Your objective. Reproduce word for word the passage of the podcast transcript starting with "Hello. I'm Heidi" and going on through "from the failures.".

Text extract.
--
HEIDI: Welcome to The Startup Solution, and “The Case of the In-law Investors.”
Hello. I'm Heidi Roizen from Threshold Ventures. The Startup Solution is a podcast where we unpack the “oh shit” moments faced by entrepreneurs and then find the best ways to get through those moments alive — and with a little luck, maybe even better off.
Today’s episode is not about an “oh shit” moment after it takes place. Instead, it’s about one that we averted before the entrepreneur set it in motion. I’m hoping that by unpacking this one up front, I might help you avoid it in the future as well.
In my job at Threshold Ventures, I work with many budding entrepreneurs, including a dozen Stanford grad students each year. In that program, which is called the Threshold Venture Fellows, we spend time dissecting entrepreneurial war stories in the hopes of learning from the successes as well as from the failures.
A number of these students do go on to start companies, and I joke with them that they have a lifetime credit to call the Heidi Hotline for advice.
--
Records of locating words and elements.
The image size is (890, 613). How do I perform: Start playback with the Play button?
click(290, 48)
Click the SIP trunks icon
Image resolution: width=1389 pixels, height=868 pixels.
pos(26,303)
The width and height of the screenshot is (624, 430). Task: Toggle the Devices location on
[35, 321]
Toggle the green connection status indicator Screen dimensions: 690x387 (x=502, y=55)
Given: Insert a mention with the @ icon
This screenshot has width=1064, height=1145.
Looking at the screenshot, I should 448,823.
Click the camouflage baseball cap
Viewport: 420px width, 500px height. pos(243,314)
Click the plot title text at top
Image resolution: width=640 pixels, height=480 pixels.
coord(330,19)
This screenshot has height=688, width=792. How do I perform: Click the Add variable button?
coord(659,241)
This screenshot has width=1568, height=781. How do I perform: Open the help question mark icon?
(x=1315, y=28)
--
Solution to this exercise.
Hello. I'm Heidi Roizen from Threshold Ventures. The Startup Solution is a podcast where we unpack the “oh shit” moments faced by entrepreneurs and then find the best ways to get through those moments alive — and with a little luck, maybe even better off.
Today’s episode is not about an “oh shit” moment after it takes place. Instead, it’s about one that we averted before the entrepreneur set it in motion. I’m hoping that by unpacking this one up front, I might help you avoid it in the future as well.
In my job at Threshold Ventures, I work with many budding entrepreneurs, including a dozen Stanford grad students each year. In that program, which is called the Threshold Venture Fellows, we spend time dissecting entrepreneurial war stories in the hopes of learning from the successes as well as from the failures.